Fabienne Lasserre’s elliptical sculptures, which mix high-minded concepts with a scruffy process, attain a fairly uncommon balance: they are serious but not stuffy, intuitive while being systematic, and referential without being appropriative. Overall they suggest a pretty nice way of being in the world – relaxed, curious, earnest, and good-natured.
Her writings refer to in-between-ness and otherness, and are often couched in the funky, post-sexual science fiction of writers such as Ursula K. Le Guin and Samuel R. Delany. The title of her show, For the Partner, recently on view at Jeff Bailey Gallery in Chelsea, refers to Le Guin’s novel The Dispossessed, in which some of the characters speak in a grammar that omits possessive pronouns such as “my” or “your.” Lasserre extends this metaphor with her work to include bodies that gently evade categories such as male/female or interior/exterior.
Lasserre describes nearly all of the sculptures as creatures, which are defined by protuberances, bricolage, cartoon colors, and various bodily tensions: leaning, carrying, reaching, and so on. Becomer, for example, comprises a long elbow-like tube of colored and painted felt, joisted by a multicolored nib made from papier mache’d linen. Happen and With a View to Entertainment both make suggestive reference to sleeved appendages that act at once as leg, arm, and body. Pure It, a mostly monochrome, wall-mounted mound, could suggest belly, breast, bump on the head, or maybe all three.
In some ways, these sculptures address identity directly, whether gendered or otherwise, but it’s probably equally accurate to feel an indeterminacy about identity in these works; a playful sense of obliqueness, a comment of “either/and,” runs throughout the show.
Speaking with Lasserre, she described the importance of a balanced, textural tension in these works. For Lasserre, “texture” includes procedural improvisation, a dialog between composition and materials, and an intuitive sense of color and proportion.
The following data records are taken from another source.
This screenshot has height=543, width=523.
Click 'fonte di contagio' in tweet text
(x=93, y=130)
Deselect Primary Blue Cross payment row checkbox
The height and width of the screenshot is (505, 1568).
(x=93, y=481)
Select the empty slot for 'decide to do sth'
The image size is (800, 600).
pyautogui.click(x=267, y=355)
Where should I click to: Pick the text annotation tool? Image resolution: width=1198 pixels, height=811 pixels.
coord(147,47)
She repeatedly described a motive to make things “not too perfect,” or “not too fussy.” She works on multiple pieces at a time, sometimes letting a sculpture percolate for years before the “Aha!” moment when it finally reaches the right balance.
Although the overall impression is of a loosely intuitive practice, there are also signs of a methodical inquiry into particulars of language and materiality. Favored components recur, acting as linguistic markers in an evolving set of statements and queries posed by figures in the show. Handmade felt, created and dyed during stays in Oaxaca, makes an appearance in most of these figures, sometimes as raiment, sometimes as flesh. Linens brightly dyed in cartoon colors and pasted papier-mache-style over wire or metal armatures, are marks resembling brushstrokes, usually composed to offset the rigidity of scrounged industrial materials.
Other color choices might have made some of these works seem morose or abject. But, you can’t help but sense and assert the inherent good humor of these works. If they are creatures, they are flawed companions more than misapprehended strangers.